Re: grokfield miscompiled with -O9

To: "Martin v. Loewis" <martin at loewis dot home dot cs dot tu-berlin dot de>
Subject: Re: grokfield miscompiled with -O9
From: Alexandre Oliva <oliva at lsd dot ic dot unicamp dot br>
Date: 08 Jan 2000 17:52:22 -0200
Cc: rth at cygnus dot com, gcc-bugs at gcc dot gnu dot org
References: <200001060411.XAA24509@onsager.chem.mcgill.ca> <orr9fup2ik.fsf@benta.lsd.ic.unicamp.br> <20000107102904.A1646@cygnus.com> <200001081846.TAA23474@loewis.home.cs.tu-berlin.de>

On Jan  8, 2000, "Martin v. Loewis" <martin@loewis.home.cs.tu-berlin.de> wrote:

>> No.  Someone should sit down and figure out what the actual problem
>> is.

> Ok. Here is as far as I got.

We've been duplicating work :-(

I was ready to start writing this message when I received yours.

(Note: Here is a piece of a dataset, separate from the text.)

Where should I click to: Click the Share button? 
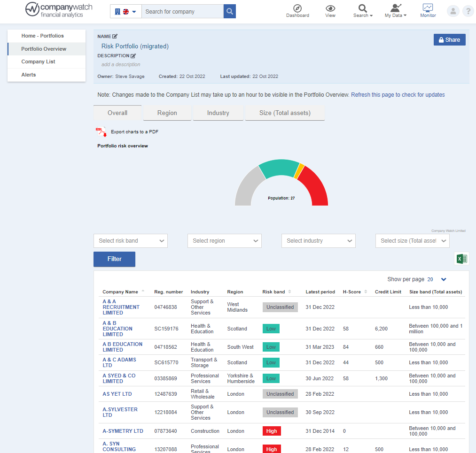click(x=449, y=39)
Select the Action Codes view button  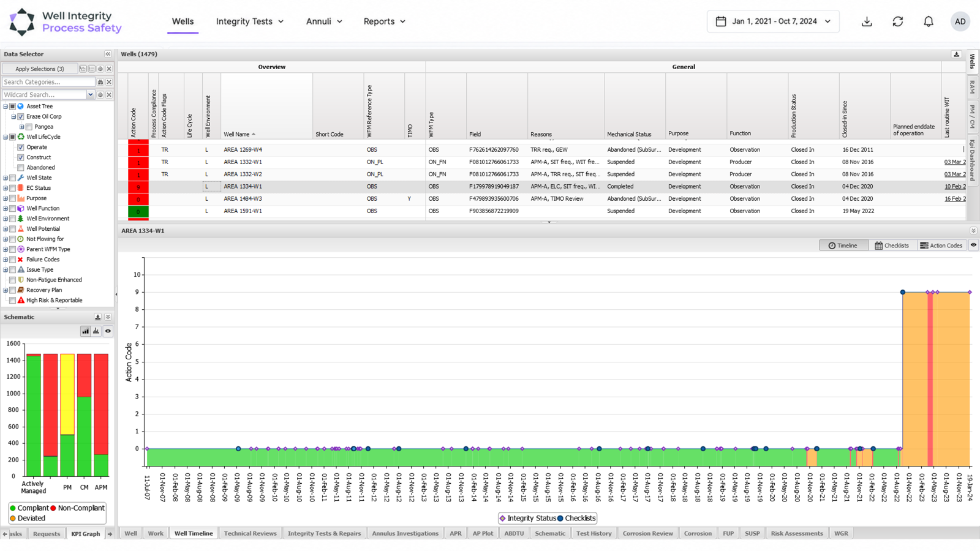(941, 246)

First of all, I derived a minimal testcase from a crash within
stage2 ix86_can_use_return_insn_p(), while compiling stage2 crtend.c.
reglimit would not be properly initialized.  The function had been
incorrectly compiled by stage1, so I simplified it as follows.  It is
miscompiled on x86 with the current gcc CVS tree, with -O3:

void foo () {}
int main () {
  int i;
  asm ("" : "=r" (i) : "0" (-1));
  asm ("" : "=r" (i) : "0" (i ? 1 : 2));
  if (i != 1)
    abort();
}


The fact that foo() was needed to trigger the problem indicated that
there was some information propagating from one function to another,
and this shouldn't happen.

Anyway, I spent a lot of time to try to figure out what was wrong.  I
found that jump would convert the RTL for (i ? 1 : 2) to something
as follows (this is actually from the flow dump, but it is simpler
than the result of jump, and contains enough information to trigger
the bug):

(insn 39 37 40 (set (reg:CCNO 17 flags)
        (compare:CCNO (reg:SI 27)
            (const_int 0 [0x0]))) -1 (nil)
    (nil))

(insn 40 39 41 (set (subreg:QI (reg:SI 28) 0)
        (eq:QI (reg:CCNO 17 flags)
            (const_int 0 [0x0]))) -1 (nil)
    (nil))

(insn 41 40 42 (parallel[ 
            (set (reg:SI 28)
                (zero_extend:SI (subreg:QI (reg:SI 28) 0)))
            (clobber (reg:CC 17 flags))
        ] ) -1 (nil)
    (nil))

(insn 42 41 44 (parallel[ 
            (set (reg:SI 28)
                (plus:SI (reg:SI 28)
                    (const_int 1 [0x1])))
            (clobber (reg:CC 17 flags))
        ] ) -1 (nil)
    (nil))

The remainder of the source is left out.